One of the most beloved movies in Japan—a runaway winner of the Best Actress, Best Actor, Best Director, and Best Picture Oscars there—was Marusa no onna, or “Audit Bureau Woman.” (In the English-dubbed version of the movie, the title is A Taxing Woman.) It tells the tale of a charming but tenacious tax auditor in the Tokyo Audit Bureau of the National Tax Agency.

Our plucky heroine, played by Miyamoto Nobuko—Japan’s Meg Ryan—starts out investigating small local businesses. When she assesses a $2,000 penalty against a mom-and-pop grocery store, the owner responds in a rage: “Why do you go after small fry like us? Why don’t you aim at the really big tax cheats?” Chastised, Nobuko asks to be assigned to the account of a wealthy, well-connected gangland kingpin, a man who rides around Tokyo in a chauffeur-driven white Rolls-Royce—but never pays much tax. She spends the rest of the film following the big white Rolls on her little red motor scooter, uncovering a long trail of forged receipts, hidden cash, and fake bank accounts. In the climactic scene, when Nobuko digs through a mountain of paper and finds the telltale document that will send the tax evader to jail, the whole theater bursts into delighted applause. The credits tell us that the film is dedicated to “the steadfast resolve of the incorruptible Japanese Revenue Service.”

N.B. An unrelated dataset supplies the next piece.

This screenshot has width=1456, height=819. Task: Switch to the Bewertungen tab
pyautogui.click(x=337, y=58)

It’s hard to imagine Hollywood casting Meg Ryan, say, or Amy Schumer as a peppy, pretty tax collector in a sympathetic film about the “steadfast resolve” of the Internal Revenue Service. In America, rather, employees of the IRS say they routinely face anger and hostility when they tell people where they work. In 2010, an antigovernment fanatic flew a small plane into the IRS building in Austin, Texas, leaving one employee dead and a dozen injured; the pilot left a suicide note boasting of his attack on “Big Brother IRS man.” The agency is a common target of columnists, cartoonists, comedians, and congressmen. Politicians and pundits routinely compare IRS agents to terrorists. One of the regular events on the congressional calendar each year is a hearing where angry senators or representatives line up a group of hapless IRS bureaucrats at the witness table and berate them for a couple of hours because the tax system is so complicated and difficult.

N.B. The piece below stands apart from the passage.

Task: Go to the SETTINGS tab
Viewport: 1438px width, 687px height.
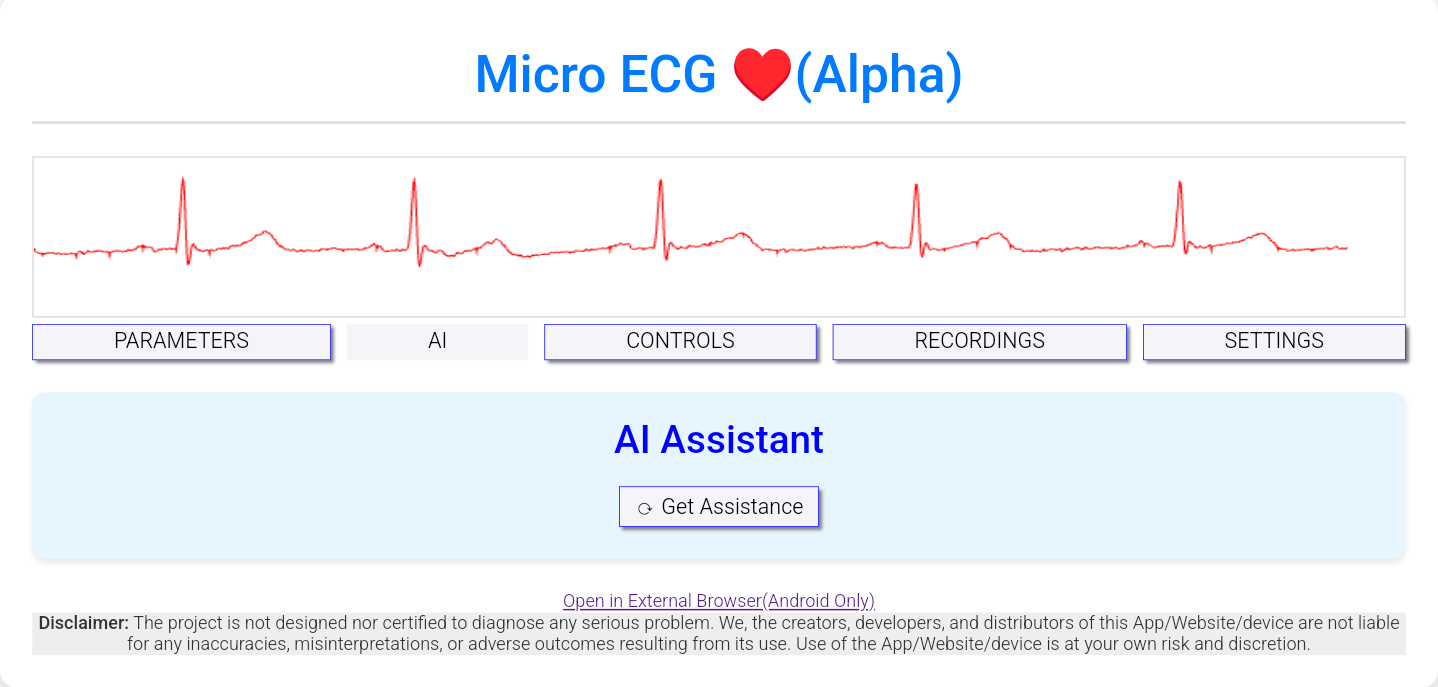Action: click(1274, 341)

Many members of Congress, of course, are serious, fair-minded public servants, but the institution has always had its share of grandstanders and hypocrites. When I was a congressional correspondent, I always thought the acme of arrogance and phoniness came in those IRS-bashing sessions before one committee or another. This is, after all, a classic case of blaming the messenger. It’s Congress that makes our tax code so complicated and difficult. It was Congress, not anybody in the IRS, who wrote Section 7803(c)(2)(B)(ii)(IX) and all the other impenetrable sections of the code. For the members who created this unruly mess to criticize the bureaucrats who have to administer it is like a chef who spills a vat of tomato soup and then complains to the janitor because the floor is dirty. And yet these hearings continue, Congress after Congress, because Americans love complaining about taxes and the agency that collects them.

Nobody likes paying taxes. But we pay them, because taxes are inescapable—nothing is certain, of course, except death and taxes—and because we’re convinced that taxes are necessary. But why are taxes necessary? What are they good for, anyway?